Here’s the key takeaways from the ISS proxy season review:
– Increase in say-on-pay opposition: The number of say-on-pay votes receiving less than 70 percent support rose to a new high in 2019. The say-on-pay failure rate, which had nearly doubled in 2018, remained at that level this year: 2.5 percent of votes in the Russell 3000 Index received majority opposition. After falling below 96 percent for the first time in 2018, median support rate for say-on-pay proposals was unchanged in 2019.
– Steady growth in median CEO pay: The median pay raise for continuing S&P 500 CEOs was 5.3 percent in fiscal year 2018 (reported during the 2019 proxy season), a relatively slower growth compared to a median raise of 9.5 percent in 2017. The median pay level among S&P 500 CEOs reached a new high of $12.5 million.
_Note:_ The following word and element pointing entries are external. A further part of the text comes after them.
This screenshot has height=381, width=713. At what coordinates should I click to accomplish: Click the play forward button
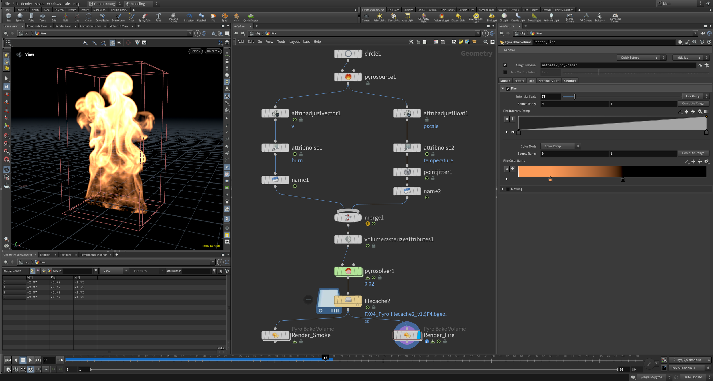(x=31, y=360)
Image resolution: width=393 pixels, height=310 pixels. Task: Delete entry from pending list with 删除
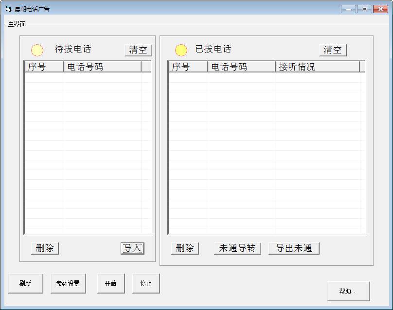click(45, 248)
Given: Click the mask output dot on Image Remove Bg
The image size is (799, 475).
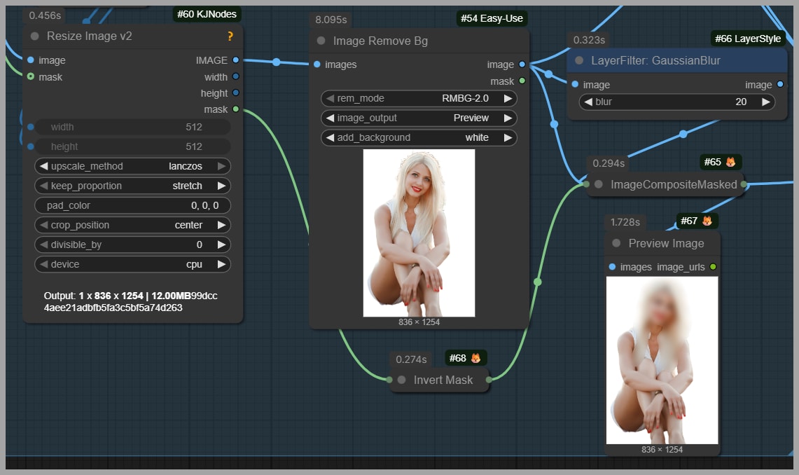Looking at the screenshot, I should point(522,81).
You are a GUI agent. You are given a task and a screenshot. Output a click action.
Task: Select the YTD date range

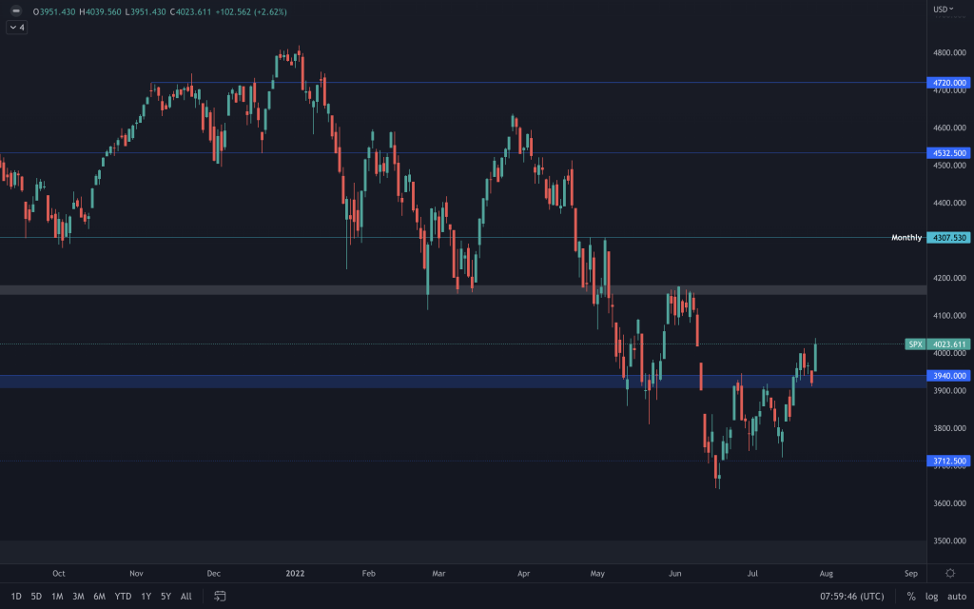(x=123, y=597)
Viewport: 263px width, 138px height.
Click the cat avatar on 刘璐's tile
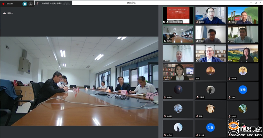(210, 108)
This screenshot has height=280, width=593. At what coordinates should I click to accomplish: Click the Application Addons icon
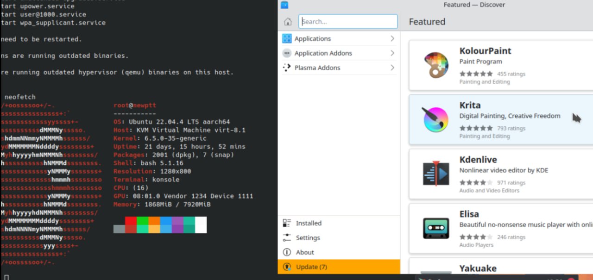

– Impact of 162(m) tax code changes is still apparent: The number of companies submitting equity plan proposals for shareholder approval increased somewhat from the low point in 2018, but remained well below historical levels prior to the repeal of tax code section 162(m)—which removed a requirement to reapprove incentive plan metrics every five years. Despite the removal of tax advantages for performance-based incentive awards, the prevalence of performance-conditioned equity awards fell only slightly and the use of non-equity incentive awards increased.
– Shareholder proposals on pay gain some traction: After three proxy seasons without any compensation-related shareholder proposals receiving majority support, two proposals succeeded in receiving majority support during 2019. Both proposals sought the adoption of a clawback policy.